A recent Ninth Circuit decision requires all crisis pregnancy centers to distribute information about publicly funded contraception and abortion services. This is not welcome news for pro-life groups. California's Reproductive Freedom, Accountability, Comprehensive Care, and Transparency Act went into effect on January 1st, 2016 and requires that pregnancy centers and clinics provide a notice to their patients about the available, publicly funded, prenatal, abortion and family planning services.

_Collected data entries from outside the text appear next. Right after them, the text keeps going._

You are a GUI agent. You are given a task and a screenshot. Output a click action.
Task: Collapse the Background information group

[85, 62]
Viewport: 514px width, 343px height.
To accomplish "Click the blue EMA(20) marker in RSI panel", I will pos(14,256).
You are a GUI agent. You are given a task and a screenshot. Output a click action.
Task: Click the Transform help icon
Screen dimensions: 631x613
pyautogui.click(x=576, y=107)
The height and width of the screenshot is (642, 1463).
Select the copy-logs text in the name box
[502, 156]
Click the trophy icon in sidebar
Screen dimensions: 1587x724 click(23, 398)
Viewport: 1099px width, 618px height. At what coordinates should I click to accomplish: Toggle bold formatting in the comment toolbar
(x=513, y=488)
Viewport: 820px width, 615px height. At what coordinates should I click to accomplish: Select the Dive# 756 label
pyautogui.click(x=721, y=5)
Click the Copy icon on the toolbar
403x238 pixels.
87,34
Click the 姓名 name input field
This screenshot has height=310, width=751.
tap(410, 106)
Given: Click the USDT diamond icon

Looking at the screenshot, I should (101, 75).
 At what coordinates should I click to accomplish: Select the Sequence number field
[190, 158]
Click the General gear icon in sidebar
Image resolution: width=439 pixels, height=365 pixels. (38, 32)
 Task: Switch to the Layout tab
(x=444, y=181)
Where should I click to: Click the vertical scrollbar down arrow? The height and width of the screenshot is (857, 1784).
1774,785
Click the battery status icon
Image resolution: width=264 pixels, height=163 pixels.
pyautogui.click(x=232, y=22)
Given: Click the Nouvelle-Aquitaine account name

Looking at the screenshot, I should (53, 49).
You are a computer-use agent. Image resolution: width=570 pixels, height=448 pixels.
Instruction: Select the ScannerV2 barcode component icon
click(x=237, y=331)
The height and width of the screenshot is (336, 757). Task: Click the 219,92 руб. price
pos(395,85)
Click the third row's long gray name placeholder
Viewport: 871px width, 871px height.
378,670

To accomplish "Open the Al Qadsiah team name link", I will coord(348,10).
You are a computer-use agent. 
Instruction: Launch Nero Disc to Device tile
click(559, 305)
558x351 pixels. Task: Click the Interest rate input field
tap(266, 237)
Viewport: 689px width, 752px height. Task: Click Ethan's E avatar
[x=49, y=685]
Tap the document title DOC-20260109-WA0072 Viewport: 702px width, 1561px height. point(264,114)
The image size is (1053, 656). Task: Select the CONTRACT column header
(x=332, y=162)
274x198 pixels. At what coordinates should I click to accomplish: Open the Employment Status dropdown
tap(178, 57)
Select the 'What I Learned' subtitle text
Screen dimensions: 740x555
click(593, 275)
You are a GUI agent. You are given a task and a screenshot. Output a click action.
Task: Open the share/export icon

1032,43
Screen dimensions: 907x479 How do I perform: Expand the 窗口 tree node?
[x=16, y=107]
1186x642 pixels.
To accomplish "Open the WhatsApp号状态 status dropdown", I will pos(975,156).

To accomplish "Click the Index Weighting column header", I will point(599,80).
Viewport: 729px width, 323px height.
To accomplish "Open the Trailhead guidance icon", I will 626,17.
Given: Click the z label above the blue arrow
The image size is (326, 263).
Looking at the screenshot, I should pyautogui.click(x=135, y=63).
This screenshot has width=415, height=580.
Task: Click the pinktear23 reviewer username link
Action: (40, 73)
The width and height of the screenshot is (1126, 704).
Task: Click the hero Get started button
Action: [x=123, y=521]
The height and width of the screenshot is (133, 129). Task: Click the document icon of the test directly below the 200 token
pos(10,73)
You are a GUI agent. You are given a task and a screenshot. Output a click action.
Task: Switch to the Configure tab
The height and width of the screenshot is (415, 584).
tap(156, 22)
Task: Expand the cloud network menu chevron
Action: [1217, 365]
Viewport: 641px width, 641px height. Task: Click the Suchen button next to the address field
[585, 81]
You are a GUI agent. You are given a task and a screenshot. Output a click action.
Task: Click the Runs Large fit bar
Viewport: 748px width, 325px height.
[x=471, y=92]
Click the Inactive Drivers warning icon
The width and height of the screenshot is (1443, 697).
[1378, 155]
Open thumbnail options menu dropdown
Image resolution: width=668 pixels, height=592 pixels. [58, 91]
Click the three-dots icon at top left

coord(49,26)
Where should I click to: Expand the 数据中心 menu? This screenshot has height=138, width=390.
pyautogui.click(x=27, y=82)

The National Institute of Family and Life Advocates, a pro-life organization, and two other groups, challenged the act's constitutionality and sought a preliminary injunction exempting them from posting the required-by-law notifications. After the lower court rejected and dismissed their claims, they appealed. The 9th Circuit upheld the act in a decision published last Friday.
What Is the FACT Act?
The California Reproductive Freedom, Accountability, Comprehensive Care, and Transparency Act, known as the Reproductive FACT Act, requires crisis pregnancy centers and other pregnancy clinics to provide patients or clients with information about publicly funded and available services for abortions, prenatal care, and contraceptives. Additionally, facilities that are not licensed are required to post an additional notification advising clients that the facility is not licensed by the State of California.
According to the Washington Times, the Reproductive FACT Act was a response by the California legislature to the increase in pro-life focused crisis pregnancy centers that advertise to pregnant women considering abortion with the focus of persuading the women not to abort. The California legislature found it important to the welfare of the state that pregnant women be provided with all the information about their available options so they can make the best choice for themselves.
Free Speech Challenge to FACT
The pro-life groups challenged the FACT Act on the grounds of free speech. The challenge was based on the act's requirement that the crisis pregnancy centers would be forced to post a statement that went against the center's beliefs. While the circuit court recognized that the case raises a First Amendment issue, the court squarely decided that the act is constitutional.
The Ninth Circuit ruled that regulating the health and welfare of the people of the state is a very compelling purpose. Also, the court found that the purpose of the California legislature in enacting the FACT Act was sufficient to require that centers and clinics post the required notices.